US District Judge William Alsup has sentenced Anthony Levandowski, the former lead Waymo engineer at the heart of a trade secret legal battle between the Alphabet subsidiary and Uber, to 18 months in prison. Prosecutors sought a 27-month sentence, while Levandowski requested a one-year home confinement, telling the court that his recent bouts with pneumonia makes him susceptible to COVID19. According to TechCrunch, Alsup shot his request down, explaining that home confinement and a short prison sentence "give a green light to every future brilliant engineer to steal trade secrets. Prison time is the answer to that." That said, he allowed Levandowski to enter custody once the pandemic has subsided.


Alphabet filed a lawsuit against Uber in 2017, accusing the company of colluding with its former employee to steal secrets from Waymo. While Levandowski didn't immediately join Uber after leaving the Google division that eventually became Waymo, the ride-hailing titan quickly acquired the self-driving truck startup he founded. In its lawsuit, Alphabet said its former employee downloaded over 14,000 confidential and proprietary design files for various Waymo hardware, including its LiDAR system. The two companies reached a settlement in 2018, with Waymo making sure that Uber would develop its own self-driving technology.

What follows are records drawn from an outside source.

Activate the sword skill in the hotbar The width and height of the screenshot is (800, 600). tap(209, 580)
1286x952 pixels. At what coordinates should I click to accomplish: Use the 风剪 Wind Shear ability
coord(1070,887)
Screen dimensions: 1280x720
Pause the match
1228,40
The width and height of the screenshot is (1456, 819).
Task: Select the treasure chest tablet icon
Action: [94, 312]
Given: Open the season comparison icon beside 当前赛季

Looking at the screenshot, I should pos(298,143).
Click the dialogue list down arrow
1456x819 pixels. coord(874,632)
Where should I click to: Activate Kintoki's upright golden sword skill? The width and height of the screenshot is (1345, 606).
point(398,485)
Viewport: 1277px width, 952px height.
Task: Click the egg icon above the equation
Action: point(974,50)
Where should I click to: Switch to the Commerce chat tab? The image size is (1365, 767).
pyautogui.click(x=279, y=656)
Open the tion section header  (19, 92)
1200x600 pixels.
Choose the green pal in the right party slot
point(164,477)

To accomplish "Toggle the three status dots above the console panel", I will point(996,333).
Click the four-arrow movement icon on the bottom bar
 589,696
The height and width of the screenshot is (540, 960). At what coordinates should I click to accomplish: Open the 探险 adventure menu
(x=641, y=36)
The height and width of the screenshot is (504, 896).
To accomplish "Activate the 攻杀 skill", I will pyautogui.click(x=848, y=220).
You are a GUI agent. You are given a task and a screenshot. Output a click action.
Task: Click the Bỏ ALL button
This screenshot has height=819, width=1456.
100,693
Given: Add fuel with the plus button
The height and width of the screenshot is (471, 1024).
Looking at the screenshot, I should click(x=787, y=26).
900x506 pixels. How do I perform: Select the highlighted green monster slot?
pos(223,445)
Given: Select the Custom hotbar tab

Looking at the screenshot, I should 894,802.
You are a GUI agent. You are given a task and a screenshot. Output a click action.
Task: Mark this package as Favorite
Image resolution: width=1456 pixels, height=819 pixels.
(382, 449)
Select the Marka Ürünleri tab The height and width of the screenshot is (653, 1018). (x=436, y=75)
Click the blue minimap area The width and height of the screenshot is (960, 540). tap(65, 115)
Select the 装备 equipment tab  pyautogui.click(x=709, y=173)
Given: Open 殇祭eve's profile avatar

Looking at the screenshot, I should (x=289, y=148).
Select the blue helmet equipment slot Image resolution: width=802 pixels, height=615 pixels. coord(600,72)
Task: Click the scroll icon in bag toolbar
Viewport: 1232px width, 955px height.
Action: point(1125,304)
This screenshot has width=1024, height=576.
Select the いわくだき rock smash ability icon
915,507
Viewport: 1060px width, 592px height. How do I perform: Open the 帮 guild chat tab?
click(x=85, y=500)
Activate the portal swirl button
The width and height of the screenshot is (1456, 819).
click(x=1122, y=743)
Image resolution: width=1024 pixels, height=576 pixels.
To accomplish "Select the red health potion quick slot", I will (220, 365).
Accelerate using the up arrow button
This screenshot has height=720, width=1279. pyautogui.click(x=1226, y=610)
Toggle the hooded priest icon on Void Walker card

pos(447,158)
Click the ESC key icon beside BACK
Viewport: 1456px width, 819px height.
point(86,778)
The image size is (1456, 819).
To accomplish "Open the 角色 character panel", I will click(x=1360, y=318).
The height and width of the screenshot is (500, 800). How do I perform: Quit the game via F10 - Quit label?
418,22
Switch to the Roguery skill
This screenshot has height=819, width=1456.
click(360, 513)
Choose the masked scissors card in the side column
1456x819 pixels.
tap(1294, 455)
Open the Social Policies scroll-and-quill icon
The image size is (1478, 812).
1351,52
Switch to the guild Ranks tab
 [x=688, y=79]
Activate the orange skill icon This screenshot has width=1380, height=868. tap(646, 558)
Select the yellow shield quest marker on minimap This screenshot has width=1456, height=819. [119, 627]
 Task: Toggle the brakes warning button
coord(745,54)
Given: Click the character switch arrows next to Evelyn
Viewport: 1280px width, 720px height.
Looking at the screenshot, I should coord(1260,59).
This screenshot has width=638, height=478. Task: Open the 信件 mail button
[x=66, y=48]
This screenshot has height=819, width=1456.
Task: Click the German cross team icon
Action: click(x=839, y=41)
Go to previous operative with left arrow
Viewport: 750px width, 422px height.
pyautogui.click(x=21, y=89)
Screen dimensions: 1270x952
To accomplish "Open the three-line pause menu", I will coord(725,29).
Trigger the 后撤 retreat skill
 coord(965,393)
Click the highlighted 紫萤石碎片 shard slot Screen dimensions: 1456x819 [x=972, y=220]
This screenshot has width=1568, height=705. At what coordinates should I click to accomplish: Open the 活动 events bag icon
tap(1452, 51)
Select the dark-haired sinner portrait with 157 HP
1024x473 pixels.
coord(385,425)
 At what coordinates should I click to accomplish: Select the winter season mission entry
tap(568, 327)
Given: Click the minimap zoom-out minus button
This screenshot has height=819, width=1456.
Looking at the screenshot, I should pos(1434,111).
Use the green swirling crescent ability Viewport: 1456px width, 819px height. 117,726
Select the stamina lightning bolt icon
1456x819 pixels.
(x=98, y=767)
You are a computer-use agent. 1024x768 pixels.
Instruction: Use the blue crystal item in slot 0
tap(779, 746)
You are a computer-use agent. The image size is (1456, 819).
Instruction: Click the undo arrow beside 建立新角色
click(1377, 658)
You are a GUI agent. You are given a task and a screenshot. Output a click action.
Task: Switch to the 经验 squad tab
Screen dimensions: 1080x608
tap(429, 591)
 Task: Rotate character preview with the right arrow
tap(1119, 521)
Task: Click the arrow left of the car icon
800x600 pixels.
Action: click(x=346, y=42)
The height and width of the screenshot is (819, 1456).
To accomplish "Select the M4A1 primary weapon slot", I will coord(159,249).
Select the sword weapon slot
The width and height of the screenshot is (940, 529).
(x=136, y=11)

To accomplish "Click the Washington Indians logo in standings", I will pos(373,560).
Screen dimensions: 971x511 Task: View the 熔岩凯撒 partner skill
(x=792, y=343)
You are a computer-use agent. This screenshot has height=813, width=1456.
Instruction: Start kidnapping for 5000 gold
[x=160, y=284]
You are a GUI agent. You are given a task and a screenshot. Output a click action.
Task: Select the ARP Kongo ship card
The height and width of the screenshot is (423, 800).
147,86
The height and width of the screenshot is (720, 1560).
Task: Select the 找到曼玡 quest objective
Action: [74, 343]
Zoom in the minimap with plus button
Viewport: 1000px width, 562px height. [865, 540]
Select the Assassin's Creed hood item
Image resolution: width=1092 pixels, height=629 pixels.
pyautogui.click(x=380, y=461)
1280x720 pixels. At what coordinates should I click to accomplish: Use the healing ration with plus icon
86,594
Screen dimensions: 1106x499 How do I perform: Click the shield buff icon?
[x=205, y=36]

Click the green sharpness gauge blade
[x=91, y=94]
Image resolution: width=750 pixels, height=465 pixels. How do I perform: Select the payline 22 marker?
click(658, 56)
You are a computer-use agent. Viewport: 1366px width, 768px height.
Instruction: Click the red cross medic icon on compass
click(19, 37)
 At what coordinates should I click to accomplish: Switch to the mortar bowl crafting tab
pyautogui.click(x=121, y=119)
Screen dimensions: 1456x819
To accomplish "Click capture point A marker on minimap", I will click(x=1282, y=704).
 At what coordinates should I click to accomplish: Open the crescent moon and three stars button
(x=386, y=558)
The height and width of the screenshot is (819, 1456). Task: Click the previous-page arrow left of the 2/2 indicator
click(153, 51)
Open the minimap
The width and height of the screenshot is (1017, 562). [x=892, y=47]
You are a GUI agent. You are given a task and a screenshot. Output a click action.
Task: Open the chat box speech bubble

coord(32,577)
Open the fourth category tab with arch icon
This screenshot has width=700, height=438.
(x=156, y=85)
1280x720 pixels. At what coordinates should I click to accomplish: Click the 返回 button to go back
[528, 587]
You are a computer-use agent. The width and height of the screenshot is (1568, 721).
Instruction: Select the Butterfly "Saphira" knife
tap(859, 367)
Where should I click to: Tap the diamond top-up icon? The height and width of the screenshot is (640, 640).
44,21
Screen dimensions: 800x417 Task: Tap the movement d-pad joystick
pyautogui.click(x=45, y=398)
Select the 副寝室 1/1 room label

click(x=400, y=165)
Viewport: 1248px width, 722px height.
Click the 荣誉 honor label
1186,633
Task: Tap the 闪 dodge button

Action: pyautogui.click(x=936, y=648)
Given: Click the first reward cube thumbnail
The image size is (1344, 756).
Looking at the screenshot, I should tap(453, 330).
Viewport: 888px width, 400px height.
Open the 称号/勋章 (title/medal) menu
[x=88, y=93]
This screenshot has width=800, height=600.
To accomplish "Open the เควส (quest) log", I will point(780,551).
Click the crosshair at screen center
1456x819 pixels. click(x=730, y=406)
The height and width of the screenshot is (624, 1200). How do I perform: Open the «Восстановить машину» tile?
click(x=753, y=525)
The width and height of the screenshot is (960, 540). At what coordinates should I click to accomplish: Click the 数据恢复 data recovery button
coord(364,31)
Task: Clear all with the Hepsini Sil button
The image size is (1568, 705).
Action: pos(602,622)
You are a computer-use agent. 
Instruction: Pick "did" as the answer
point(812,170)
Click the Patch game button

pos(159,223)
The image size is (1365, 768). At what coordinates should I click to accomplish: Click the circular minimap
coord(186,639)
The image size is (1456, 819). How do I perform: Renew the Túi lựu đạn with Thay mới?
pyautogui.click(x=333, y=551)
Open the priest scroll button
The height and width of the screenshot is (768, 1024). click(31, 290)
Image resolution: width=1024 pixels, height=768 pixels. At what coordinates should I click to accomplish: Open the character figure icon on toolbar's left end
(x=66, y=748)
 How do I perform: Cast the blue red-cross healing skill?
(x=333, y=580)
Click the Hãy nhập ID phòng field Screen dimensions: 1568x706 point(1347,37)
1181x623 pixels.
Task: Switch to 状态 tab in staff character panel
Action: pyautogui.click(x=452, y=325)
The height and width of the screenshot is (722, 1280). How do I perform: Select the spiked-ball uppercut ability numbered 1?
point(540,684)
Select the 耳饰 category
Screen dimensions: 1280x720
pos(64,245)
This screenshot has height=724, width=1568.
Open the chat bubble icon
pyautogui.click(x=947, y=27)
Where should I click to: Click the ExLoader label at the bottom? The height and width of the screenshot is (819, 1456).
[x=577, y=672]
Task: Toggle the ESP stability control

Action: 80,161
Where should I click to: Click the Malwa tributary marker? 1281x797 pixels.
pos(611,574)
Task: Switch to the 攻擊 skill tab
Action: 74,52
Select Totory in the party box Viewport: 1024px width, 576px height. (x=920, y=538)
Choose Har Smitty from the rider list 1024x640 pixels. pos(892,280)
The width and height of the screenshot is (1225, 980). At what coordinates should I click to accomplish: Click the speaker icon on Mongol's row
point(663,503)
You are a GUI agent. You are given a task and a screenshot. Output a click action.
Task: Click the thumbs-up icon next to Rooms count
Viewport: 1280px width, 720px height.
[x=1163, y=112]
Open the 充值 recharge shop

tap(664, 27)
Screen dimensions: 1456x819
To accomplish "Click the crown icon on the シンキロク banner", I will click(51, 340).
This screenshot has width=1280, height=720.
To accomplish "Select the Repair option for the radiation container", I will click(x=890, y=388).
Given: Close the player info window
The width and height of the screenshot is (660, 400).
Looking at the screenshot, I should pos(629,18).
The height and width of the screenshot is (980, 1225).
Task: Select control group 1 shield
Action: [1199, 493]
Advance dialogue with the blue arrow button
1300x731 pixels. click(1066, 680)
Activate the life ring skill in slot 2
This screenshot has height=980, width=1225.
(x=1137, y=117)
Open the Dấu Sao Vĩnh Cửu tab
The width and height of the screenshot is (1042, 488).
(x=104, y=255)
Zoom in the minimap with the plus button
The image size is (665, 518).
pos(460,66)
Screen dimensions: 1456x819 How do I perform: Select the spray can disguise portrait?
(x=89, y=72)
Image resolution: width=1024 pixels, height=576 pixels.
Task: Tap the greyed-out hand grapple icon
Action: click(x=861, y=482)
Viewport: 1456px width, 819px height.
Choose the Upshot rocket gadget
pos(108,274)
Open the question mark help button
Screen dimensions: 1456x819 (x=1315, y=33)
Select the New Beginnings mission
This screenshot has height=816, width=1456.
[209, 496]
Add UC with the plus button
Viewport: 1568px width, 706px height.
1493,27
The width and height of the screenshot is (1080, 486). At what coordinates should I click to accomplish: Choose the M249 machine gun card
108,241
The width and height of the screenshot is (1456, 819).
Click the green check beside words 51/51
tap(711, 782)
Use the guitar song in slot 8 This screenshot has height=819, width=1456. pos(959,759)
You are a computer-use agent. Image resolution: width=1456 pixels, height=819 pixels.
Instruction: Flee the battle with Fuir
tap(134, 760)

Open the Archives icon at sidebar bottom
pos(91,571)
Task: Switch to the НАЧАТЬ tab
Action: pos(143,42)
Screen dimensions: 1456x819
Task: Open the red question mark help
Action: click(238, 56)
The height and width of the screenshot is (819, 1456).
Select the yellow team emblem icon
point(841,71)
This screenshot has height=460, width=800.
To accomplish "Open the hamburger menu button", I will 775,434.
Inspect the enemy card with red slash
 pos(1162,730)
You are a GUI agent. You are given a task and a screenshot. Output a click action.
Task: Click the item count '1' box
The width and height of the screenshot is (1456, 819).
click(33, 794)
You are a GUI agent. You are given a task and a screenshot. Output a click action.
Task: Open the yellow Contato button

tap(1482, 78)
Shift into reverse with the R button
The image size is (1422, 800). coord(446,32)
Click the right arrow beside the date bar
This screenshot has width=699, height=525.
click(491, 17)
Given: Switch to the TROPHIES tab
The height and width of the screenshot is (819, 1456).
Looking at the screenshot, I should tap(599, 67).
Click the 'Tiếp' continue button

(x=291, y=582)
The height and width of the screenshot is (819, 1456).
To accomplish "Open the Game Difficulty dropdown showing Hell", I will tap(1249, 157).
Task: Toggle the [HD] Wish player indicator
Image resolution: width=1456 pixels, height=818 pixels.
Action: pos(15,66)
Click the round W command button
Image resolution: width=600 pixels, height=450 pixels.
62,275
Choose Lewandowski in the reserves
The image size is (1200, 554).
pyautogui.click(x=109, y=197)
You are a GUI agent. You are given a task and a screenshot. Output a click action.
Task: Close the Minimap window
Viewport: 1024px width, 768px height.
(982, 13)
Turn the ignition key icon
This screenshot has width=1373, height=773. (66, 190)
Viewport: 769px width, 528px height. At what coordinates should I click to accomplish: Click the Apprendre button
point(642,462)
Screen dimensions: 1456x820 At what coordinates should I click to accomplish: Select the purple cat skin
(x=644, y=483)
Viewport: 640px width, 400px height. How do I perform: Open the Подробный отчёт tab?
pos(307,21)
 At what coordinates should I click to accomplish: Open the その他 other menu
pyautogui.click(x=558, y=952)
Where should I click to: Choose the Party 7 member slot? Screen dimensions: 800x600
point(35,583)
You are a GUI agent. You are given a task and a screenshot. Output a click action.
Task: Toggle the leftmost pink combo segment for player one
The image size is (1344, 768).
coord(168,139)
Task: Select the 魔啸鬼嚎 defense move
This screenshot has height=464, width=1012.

In midMarch this year, Levandowski agreed to plead guilty to one count of stealing materials from Google to make other criminal charges go away. He apologized to his former colleagues in a statement:


"The last three and a half years have forced me to come to terms with what I did. I want to take this time to apologize to my colleagues at Google for betraying their trust, and to my entire family for the price they have paid and will continue to pay for my actions."


Meanwhile, Waymo told TechCrunch in a statement that Levandowki's actions "erases the contributions of many" and that Alsup's decision "represents a win for trade secret laws that promote cutting-edge technology development. The rest of the statement reads:


"Anthony Levandowski's theft of autonomous technology trade secrets has been enormously disruptive and harmful to Waymo, constituted a betrayal, and the effects would likely have been even more severe had it gone undetected."


Although the former Google employee apologized to his colleagues, TechCrunch learned that he recently filed a lawsuit against Waymo and Uber that could make him a very rich man. He claimed that when the companies settled, one of the terms they agreed upon was that he could never work for Uber again. As a result, the ride-hailing giant reneged on its promises when it acquired Otto, his self-driving truck startup.


Apparently, one of things Uber promised him was an earnout plan that would give him "a percent interest of billions in profit for Uber's new trucking business." Further, the lawsuit claims that he may not have been the only Google employee to steal trade secrets from the company. Levandowski is now asking for at least $4.128 billion, which he believes he would've earned from the earnouts he was promised.